What to work on:
Reproduce the stretch of the customs rules of origin text from "(iii) originating criteria;" through "country of origin." word for word.

Provided passage:
_ _ _ _ _
The Customs (Administration of Rules of Origin under Trade Agreements) Rules 2020

The Customs (Administration of Rules of Origin under Trade Agreements) Rules 2020
 
MINISTRY OF FINANCE
(Department of Revenue)
 
Notification No. 81/2020-Customs (N.T.)
 
New Delhi, the 21st August, 2020
 
G.S.R. 521(E).—In exercise of the powers conferred by section 156 read with section 28DA of the Customs Act, 1962 (52 of 1962), the Central Government hereby makes the following rules, namely:-
 
1. Short title, commencement and application.– (1) These rules may be called the Customs (Administration of Rules of Origin under Trade Agreements) Rules, 2020.
 
(2)They shall come into force on 21st day of September, 2020.
 
(3) They shall apply to import of goods into India where the importer makes claim of preferential rate of duty in terms of a trade agreement.
 
2. Definitions.-(1) In these rules, unless the context otherwise requires, –
 
(a) “Act” means the Customs Act, 1962 (52 of 1962);
 
(b) “Preferential rate of duty” means rate at which customs duty is charged in accordance with a trade agreement;
 
(c) “Preferential tariff treatment” means allowing preferential rate of duty to goods imported into India in accordance with a trade agreement;
 
(d) “Rules of Origin” means rules notified for a trade agreement in terms of sub-section (1) of section 5 of the Customs Tariff Act, 1975 (51 of 1975);
 
(e) “Tariff notification” means notification issued under sub-section (1) of section 25 of the Act specifying preferential rates of customs duty in accordance with a trade agreement;
 
(f) “Verification” means verifying genuineness of a certificate of origin or correctness of the information contained therein in the manner prescribed by the respective Rules of Origin;
 
(g) “Verification Authority” means the authority in exporting country or country of origin, designated to respond to verification request under a trade agreement.
 
(2) The words and expressions used herein and not defined in these rules but defined in the Act shall have the same meanings respectively as assigned to them in the Act.
 
3. Preferential tariff claim.–(1) To claim preferential rate of duty under a trade agreement, the importer or his agent shall, at the time of filing bill of entry,-
 
(a) make a declaration in the bill of entry that the goods qualify as originating goods for preferential rate of duty under that agreement;
 
(b) indicate in the bill of entry the respective tariff notification against each item on which preferential rate of duty is claimed;
 
(c) produce certificate of origin covering each item on which preferential rate of duty is claimed; and
 
(d) enter details of certificate of origin in the bill of entry, namely:
 
(i) certificate of origin reference number;
 
(ii) date of issuance of certificate of origin;
 
(iii) originating criteria;
 
(iv) indicate if accumulation/cumulation is applied;
 
(v) indicate if the certificate of origin is issued by a third country (back-to-back); and
 
(vi) indicate if goods have been transported directly from country of origin.
_ _ _ _ _
Material supplied:
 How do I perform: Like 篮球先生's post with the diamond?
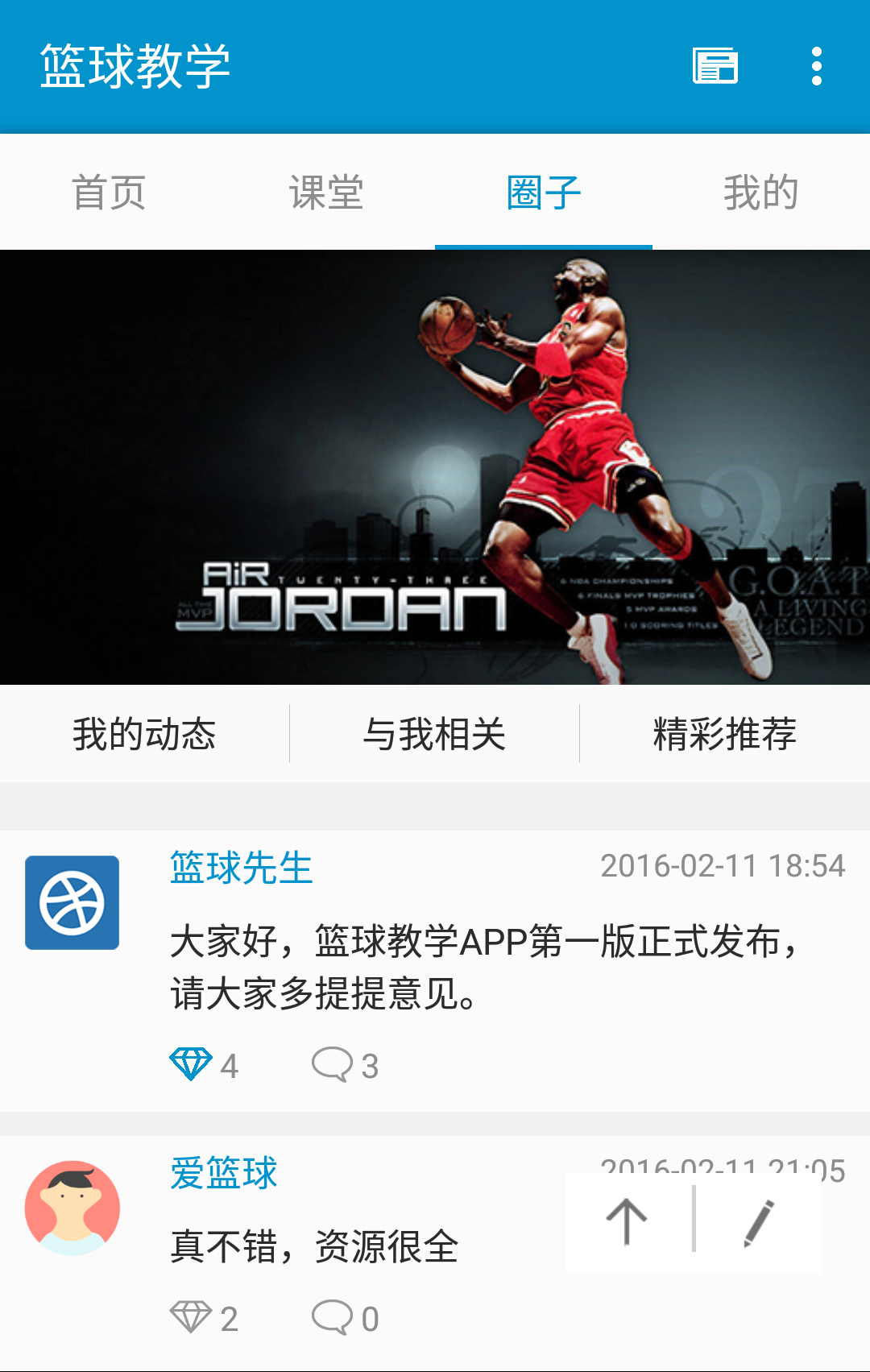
_ _ _ _ _
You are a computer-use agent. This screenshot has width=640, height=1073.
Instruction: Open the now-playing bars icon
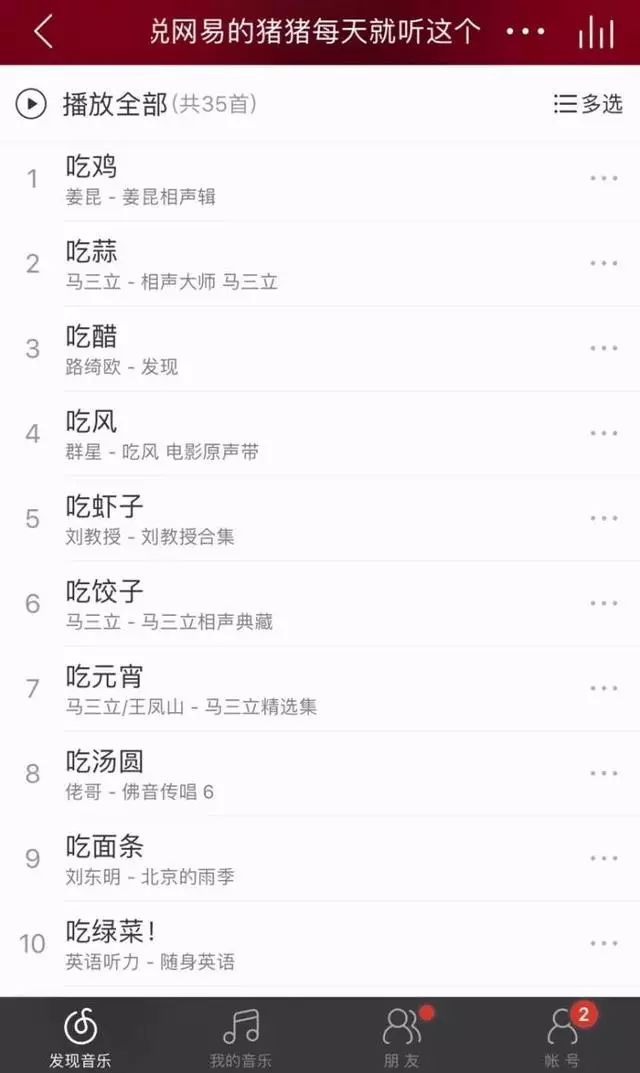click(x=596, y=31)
_ _ _ _ _
Response below:
(iii) originating criteria;
 
(iv) indicate if accumulation/cumulation is applied;
 
(v) indicate if the certificate of origin is issued by a third country (back-to-back); and
 
(vi) indicate if goods have been transported directly from country of origin.